As stated in the title, there are many target_os = "none" target and tier3 targets that do not match.

References:

@rustbot label +A-abi +O-Arm +O-AArch64 +O-riscv +O-csky +O-bare-metal +O-android +O-illumos +O-hermit

tgross35 commented 1 month ago

This would be a great check to have in CI, probably for all the types since I'm sure at least one long vs. long long is wrong wrong somewhere. Could just be an rmake test on platforms where we know we have Clang available, with a list of expected inaccuracies that we can correct over time.

taiki-e commented 2 weeks ago

On MSP430 (tier 3), both Clang and rustc don't match with the ABI's default char type...

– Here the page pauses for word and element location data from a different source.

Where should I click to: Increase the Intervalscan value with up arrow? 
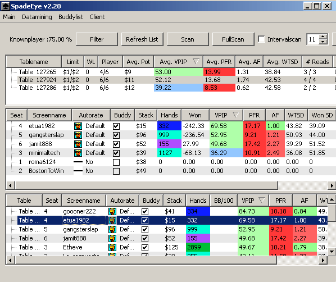[x=323, y=37]
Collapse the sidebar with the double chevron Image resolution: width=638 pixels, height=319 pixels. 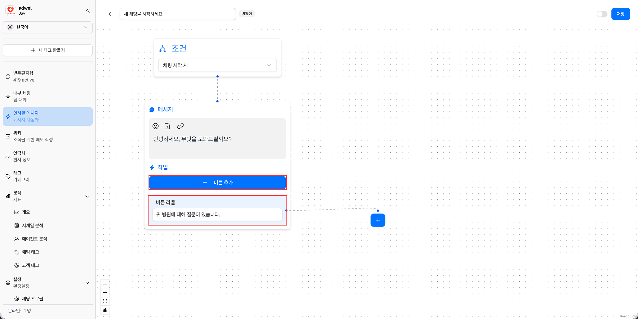[x=88, y=11]
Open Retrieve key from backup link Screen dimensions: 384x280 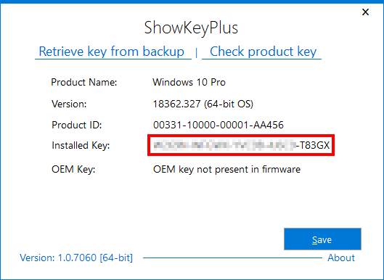point(112,52)
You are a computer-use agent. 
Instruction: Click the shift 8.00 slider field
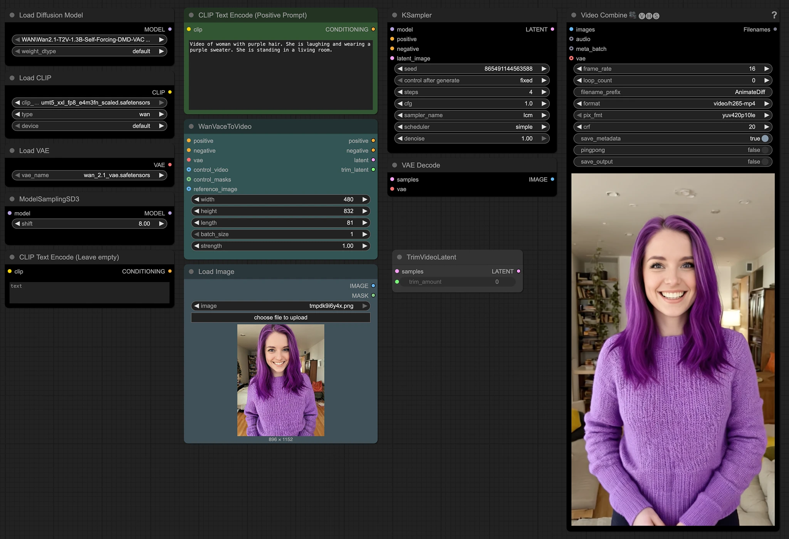[x=89, y=224]
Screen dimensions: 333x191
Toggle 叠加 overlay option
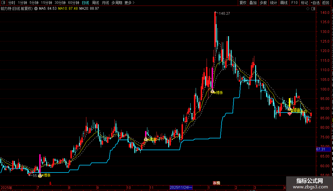point(253,3)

Section 2.1 "Basic Types" in MSP430 Embedded Application Binary Interface says:

The char type is unsigned by default.

However clang doesn't set __CHAR_UNSIGNED__:

$ clang -E -dM -x c /dev/null -target msp430-none-elf | grep __CHAR             
#define __CHAR16_TYPE__ unsigned short
#define __CHAR32_TYPE__ unsigned int
#define __CHAR_BIT__ 8
tgross35 commented 2 weeks ago

Something tangentially related is that C compilers expose -funsigned-char, which is used by e.g. the kernel. It would be nice if this could be set via a core target feature to avoid casting when working with CStr and friends.

taiki-e commented 2 weeks ago

Something tangentially related is that C compilers expose -funsigned-char, which is used by e.g. the kernel. It would be nice if this could be set via a core target feature to avoid casting when working with CStr and friends.

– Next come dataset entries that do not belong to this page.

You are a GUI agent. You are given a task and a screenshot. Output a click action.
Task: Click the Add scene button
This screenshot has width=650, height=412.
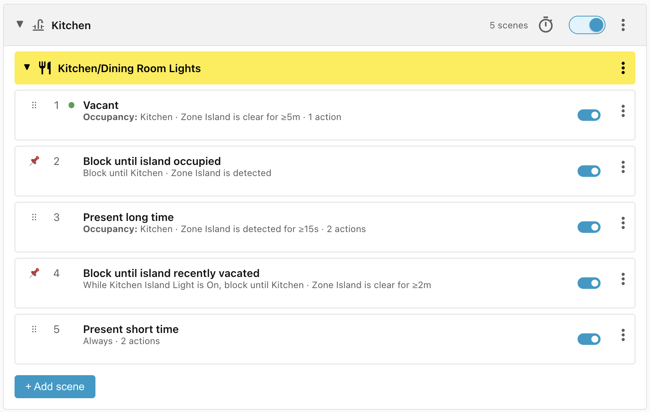[55, 387]
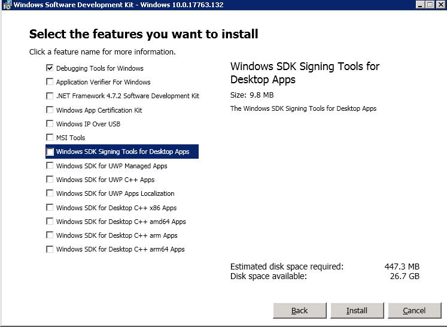The height and width of the screenshot is (327, 447).
Task: Click the MSI Tools feature name
Action: tap(70, 138)
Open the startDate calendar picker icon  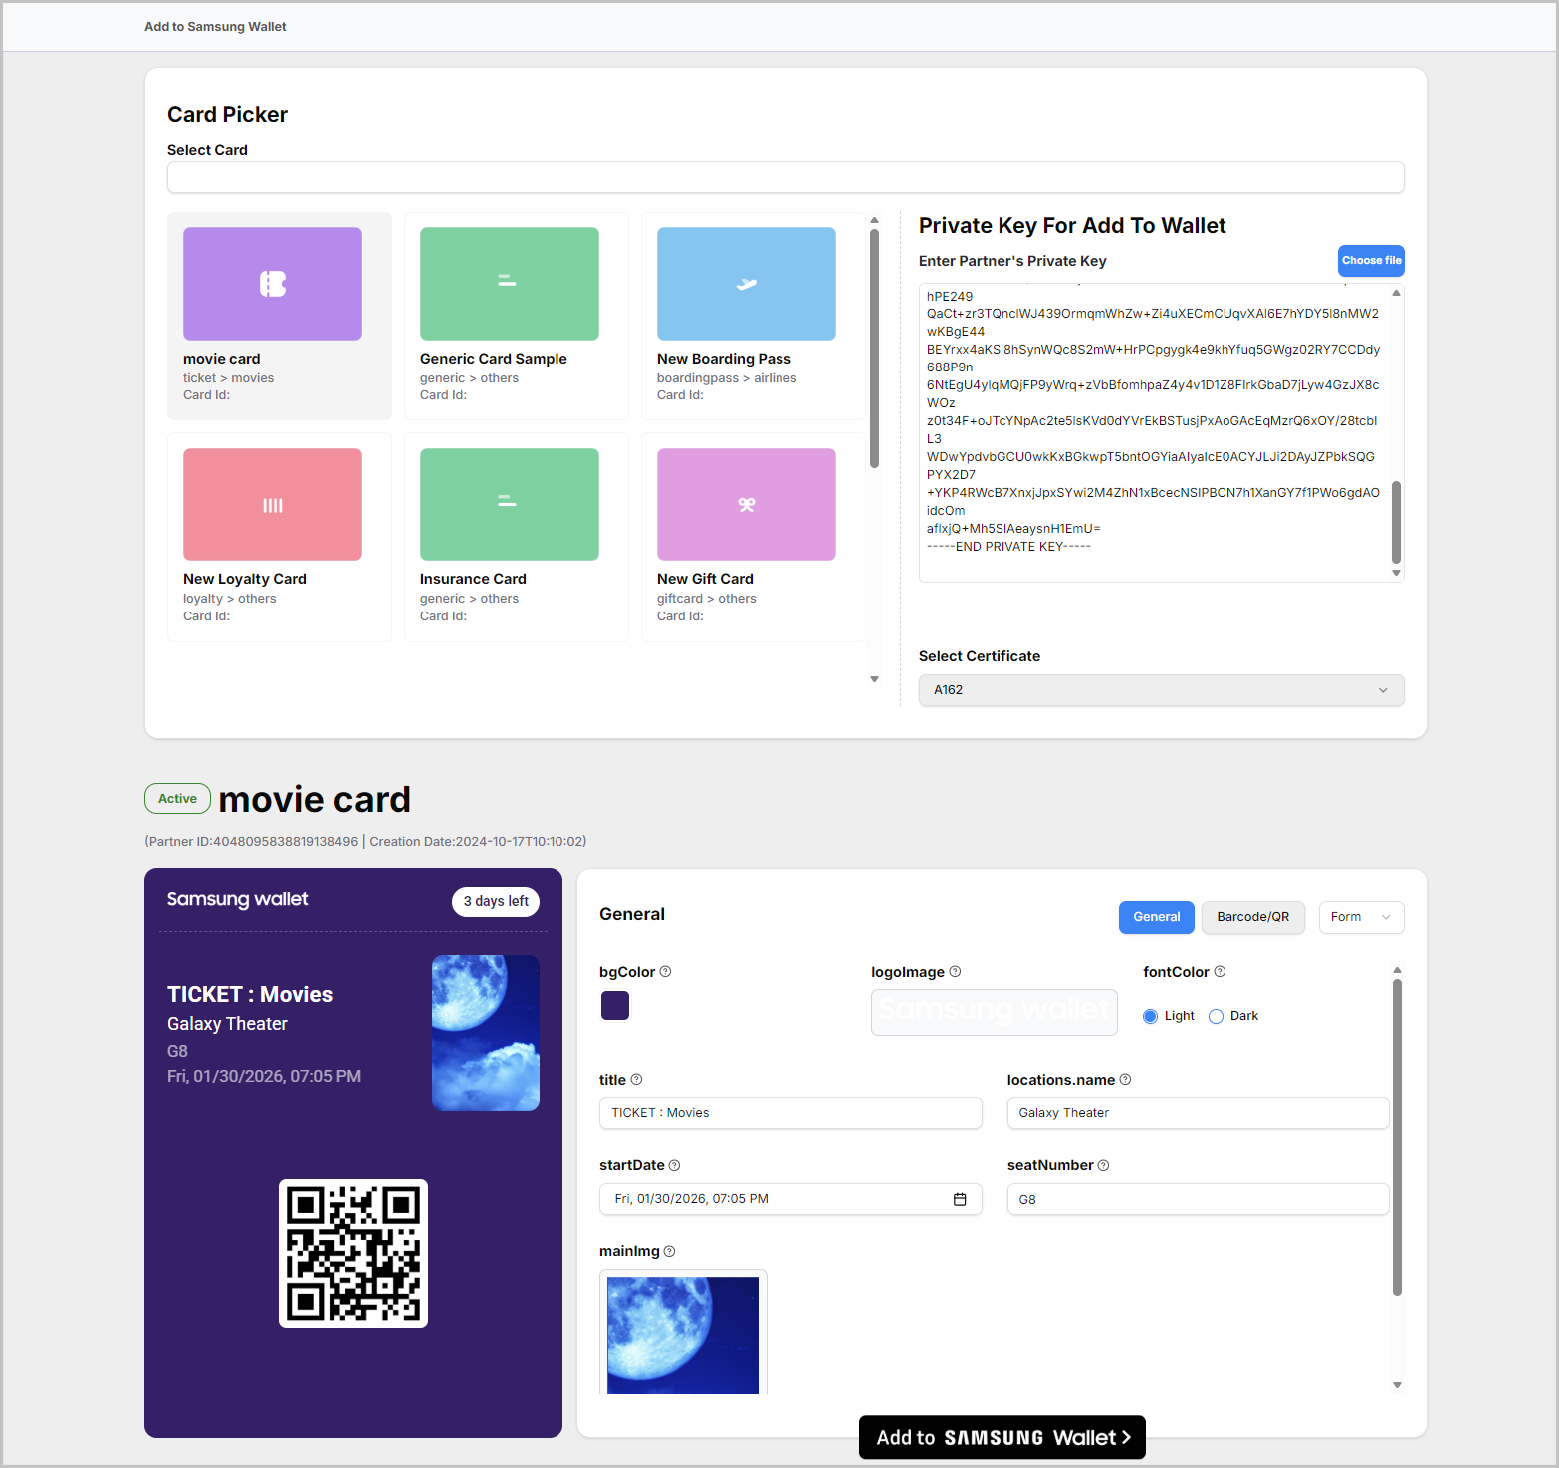[x=960, y=1199]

In Rust, it may be more complicated than “like C compilers”, given that c_char in core requires Rust 1.64, so there are custom c_char definitions in various places (e.g., libc::c_char), and also you need to rebuild core to actually enable using target feature (even if libc is updated to reference that target feature, the build may fail with type mismatch if core is not rebuilt).

tgross35 commented 2 weeks ago

I mistyped - I meant to say "Cargo feature" and not "target feature", as in something that would need to be used with build-std.